Unless a Republican wins the the Presidential election in 2017, the 7-year debate over whether to build the Keystone pipeline is probably over. Gone will be the endless TV and newspaper ads describing the dangers of either building or not building it. Waiting in the wings, however, is another energy/climate debate that will make the Keystone controversy look like a flyspeck on the pages of history.

I am talking about the coming debate over what now is variously known as “cold fusion,” “Low Energy Nuclear Reactions,” or “Condensed Matter Nuclear Reactions”, all of which describe same the heat producing reaction which has been observed for the last 25 years. This new debate, which seems likely to start sometime next year, may be one of the most acrimonious in US history for these new energy-producing technologies have the potential to, over time, seriously disrupt or even destroy much of the oil, natural gas, coal, nuclear, hydro, and wind industries. In short this and/or similar developments could easily be the mother of all disruptive technologies leaving the world a far different place from the one we know.
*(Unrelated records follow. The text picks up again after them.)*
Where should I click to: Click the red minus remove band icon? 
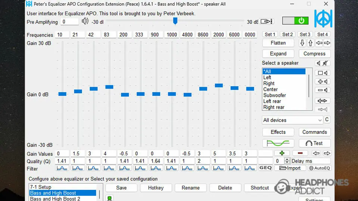[300, 153]
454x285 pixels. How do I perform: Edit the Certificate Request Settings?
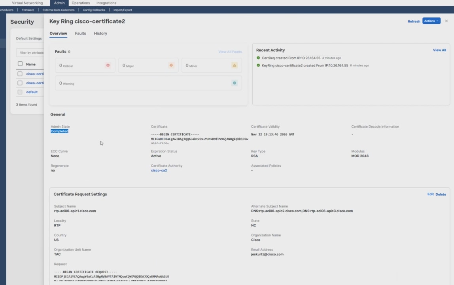tap(430, 194)
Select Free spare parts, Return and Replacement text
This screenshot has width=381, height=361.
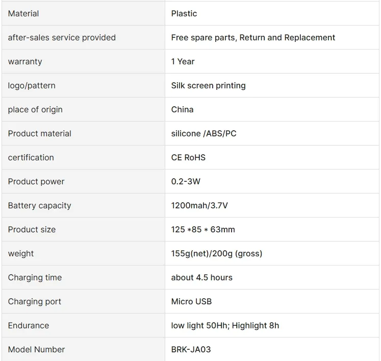(x=253, y=38)
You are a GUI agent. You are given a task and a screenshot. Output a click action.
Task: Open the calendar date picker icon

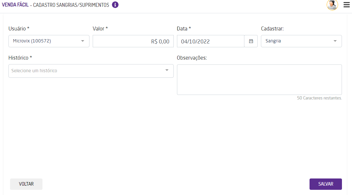point(251,41)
For the last 25 years, the industries and scientific establishments that might be threatened by “cold fusion” and similar technologies have been able to keep the news of the technologies’ development under wraps through a variety of stratagems and keep government funding from speeding its development.

This situation is about to change radically. In recent years, principal developers of this new technology, tired of all the skepticism and accusations of fraud, have adopted the position that they will continue to work until a commercially viable product is ready and then put it on the market.

To those of us who have been following the issue, the artificial wall of secrecy that has existed for over 25 years is about to fall. A few tentative stories have begun to appear in the press and last week a California company, Brillouin Energy, that has been making progress on its LENR technology in recent years, was invited to make a presentation on Capital Hill. The key event which could turn all this around will be the completion of the one-year trial that a North Carolina company, Industrial Heat, has been conducting. This trial is due to be finished this winter and if successful, the company says it will disclose the results and if all goes well announce that they have a product for sale.

Thus, the results of Industrial Heat’s one-year test will be critical to what happens next. If the reactor has indeed been able to produce a megawatt of pollution-free heat continuously for a year and the verified costs of operating the device are sufficiently below any other source of energy to justify taking a gamble on a new technology, then we are clearly in a new age. Industrial Heat says they already have over $3 billion in tentative orders awaiting the results of the trial.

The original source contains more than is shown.